Kemudian ketika Kemerdekaan pada 17 Agustus 1945, bangsa ini berupaya mengurus sendiri rezekinya yang dianugerahi oleh Tuhan Yang Maha Kuasa secara Gotong Royong. Bangsa Indonesia berupaya menutup mengalirnya rezeki tersebut ke luar negeri dan mengutamakan untuk kemakmuran rakyat. Dan saat itupun bangsa Indonesia menyatakan bahwa sistem Kapitalisme tidak sesuai untuk diterapkan dinegeri ini. Kapitalisme hanya memperkaya satu kaum dan memiskinkan mayoritas lainnya.

Tetapi upaya pemerintahan Bung Karno setelah Kemerdekan 1945 ini terputus oleh lahirnya rezim fasis orde baru yang dengan segala kebodohan dan kekurangajarannya telah membuka jalan bagi Imperialisme. Imperialisme gaya baru, menyuburkan kapitalisme kroni, sembari menebar teror kepada rakyat yang membuat rakyat apatis terhadap politik. Sehingga dapat dikatakan bahwa keadaan yang buruk sekarang sebagian besarnya merupakan warisan orde baru. Belum lama ini kitapun mengulang kesalahan yang sama seperti awal awal era Orba. yaitu terbitnya Revisi UU No. 4 Tahun 2020 Tentang Minerba dan UU No. 11 Tahun 2020 Tentang Cipta Kerja yang betul betul merugikan Rakyat. 

Kini ditengah belitan “negara kompeni” dan produk produknya yang merajalela, rakyat Indonesia harus atau mungkin diharuskan menggali kembali gagasan pemersatu untuk merebut kembali kedaulatannya. 

Dalam pidato Bung Karno yang bersejarah pada 1 Juni 1945, menegaskan bahwa Pancasila disimpulkan menjadi Ekasila akan menjadi gotong royong ROYONG. gotong royong adalah paham yang berakar dalam rakyat Indonesia sejak lebih dari ribuan tahun yang lampau. Gotong royong adalah paham dinamis artinya mampu menyesuaikan pola penerapannya dengan perkembangan zaman. 

Jadi, Gotong Royong tidak sesederhana kerja bakti membersihkan kampung, atau pula membayar iuran JKN-KIS saja, meskipun keduanya bisa digolongkan sebagai salah satu bentuk kecil dari Kegotongroyongan. gotongroyong harus diterapkan dalam skala yang terkecil di kampung-kampung, sampai dengan skala besar pelaksanaan kehidupan berbangsa dan bernegara.

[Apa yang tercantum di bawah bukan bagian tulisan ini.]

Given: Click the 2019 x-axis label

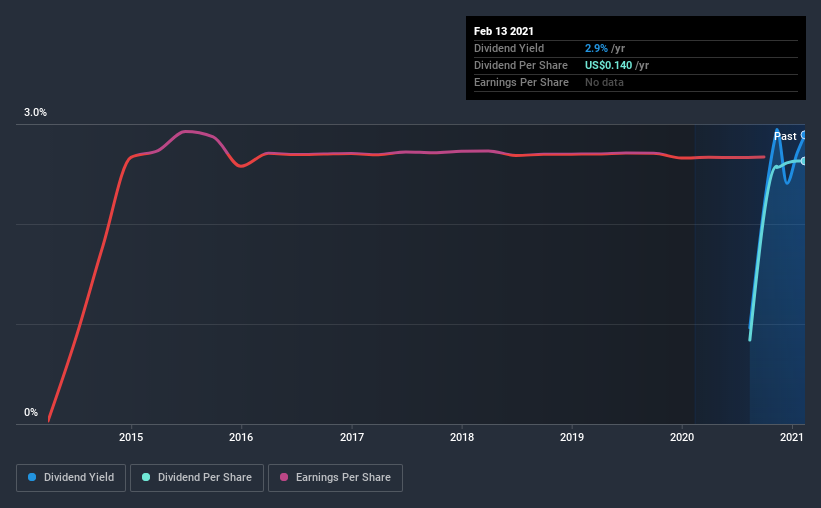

Bahkan mungkin suatu saat nanti bisa diterapkan juga dalam skala internasional.

Didalamnya terkandung model demokrasi partisipatif musyawarah-musyawarah dalam kebijakan, model ekonomi yang berkeadilan sosial dan BERDIKARI, dan memajukan keadaban untuk lahirnya manusia-manusia Indonesia yang baru dan bermartabat. Tentu saja dalam abad milenial dan modern ini Konsep Gotong Royong harus pula diterapkan dengan corak yang modern dan kuat agar tidak konservatif dan ketinggalan zaman.